What are the major problems of Sanders’ campaign?
One of the most perfidious aspects of his campaign is that he promised to expose and challenge the “rigged electoral system,” but he already pledged loyalty to the Democratic Party. His unwillingness to call out and break ties with such a corrupt and anti-democratic organization was demonstrated when the DNC blocked his access to donor data with no justifiable reason.
Although many of his supporters will not vote for Hillary if he loses the primaries, the great majority of his supporters will cast the Democratic slate in the ballot box, probably abhorring the republican candidates. This is why he has been rightly accused of sheepdogging for the Dems. His bid as a democratic candidate is injecting youth, energy and a progressive outlook into an organization that until very recently couldn’t excite anyone, especially after the false hopes and disappointment of Obama.
The same thing can be said of the electoral system he was supposed to expose. With his grassroots campaign against “the billionaire class” he has paradoxically shown that there is room for a candidate like him, the system tolerates him: he is a threat, yes, but a minor one. The reason is that, again, none of his proposals are actually anti-capitalist. This is not to say that everything will stay the same in the extremely unlikely scenario of him entering the oval office. A new FDR-type era may ensue and the outcomes will no doubt affect a sector of US capitalists, but capitalism as a system will remain, alive and kicking, and most big fish will continue reaping profits off of people’s misery. Or, as we’ve learned from Syriza, once in office, he might drop all attempts to confront the corporate elite.
The “benefit” of Sanders pushing the Dems to the left and bringing working-class issues to the fore is overshadowed by the fact that, through his radical posturing, he is bringing legitimacy back to the Democratic Party, the electoral process, and government institutions (congress, White House, etc.). The final message is that workers, students, Blacks and Latinos can rely on electoral politics, the Congress or the government instead of organizing and engaging in class struggle.
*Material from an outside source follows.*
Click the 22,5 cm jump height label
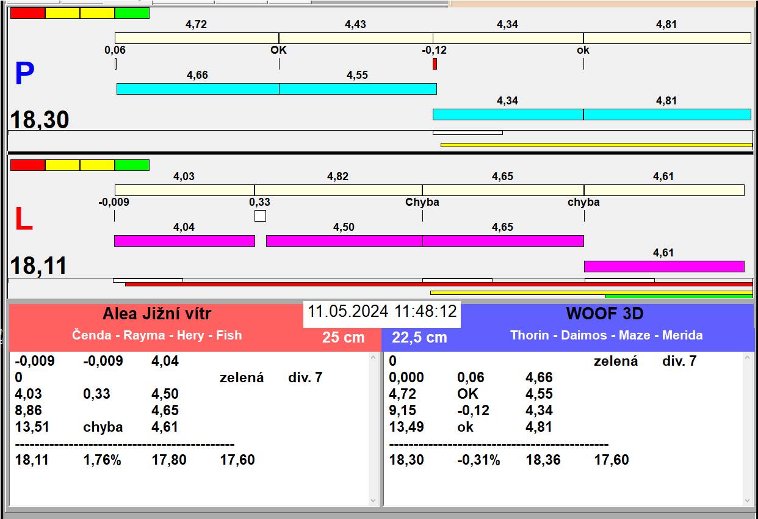758x519 pixels. pos(419,337)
Even if Sanders’ campaign raises popular issues and has managed to organize an army of volunteers, it is reasonable to ask what will be left after the elections, or after the primaries, for that matter. Will a radical movement crop up? If so, will it be another movement co-opted by the Democratic Party after filing the sharp edges? Or transform into a militant workers’ and students’ movement?
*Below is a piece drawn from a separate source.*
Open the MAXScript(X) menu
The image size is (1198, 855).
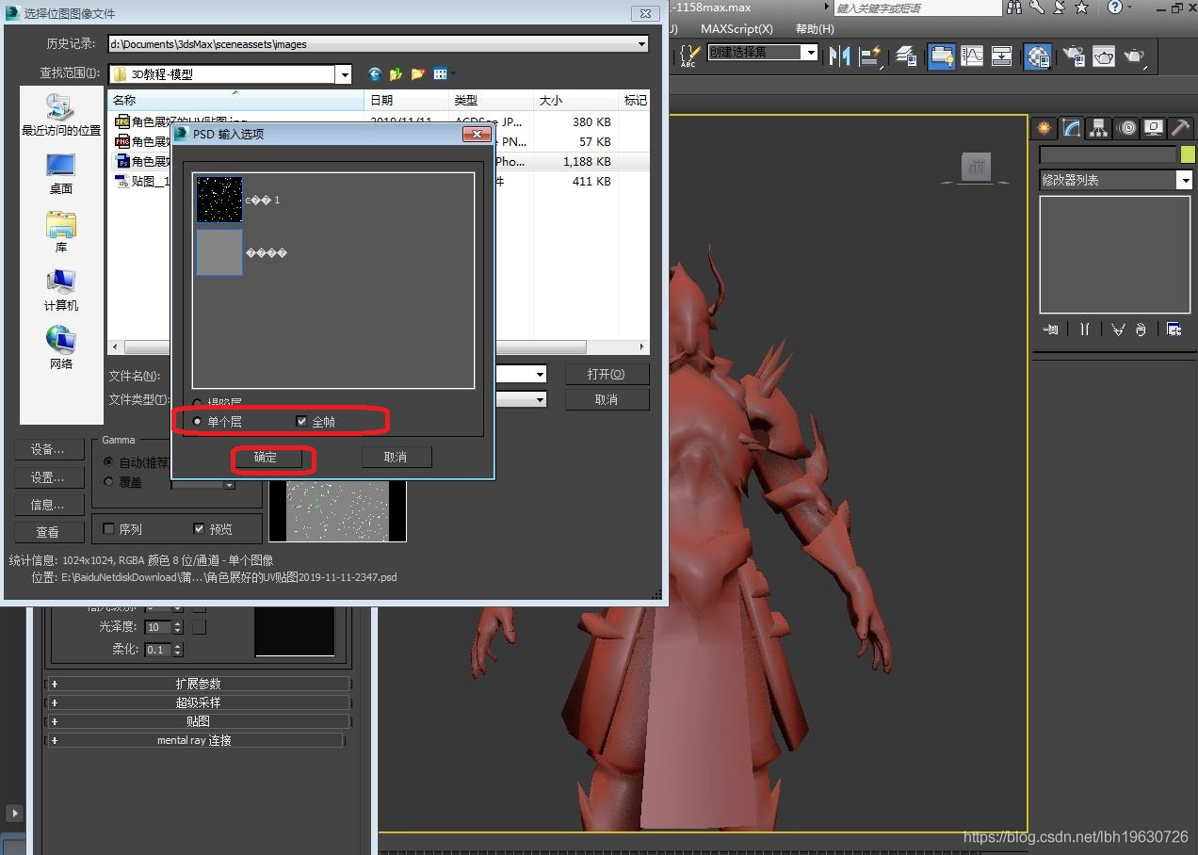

There are some reasons why it won’t become a radical working-class movement. First, Bernie Sanders does not even mention class struggle. Moreover, not one sentence in his program talks about the “working class.” Nor is there any mention of the union bureaucracy–straitjacket of the labor movement–which has thrived on its incessant capitulation and betrayal of the working class for the last five decades.
The unexpected success of Bernie Sanders’ campaign is a good sign for leftists. It shows that there’s space for the socialist politics he comes short of advancing. The task of the left is not to flirt with Bernie’s politics, much less endorse his bid. It is to engage in a honest debate with his supporters, prove the limits of his politics, criticize his program, and turn the progressive base to a left alternative, rather than lead them to demoralization once Sanders burns out and hits the low ceiling of his program.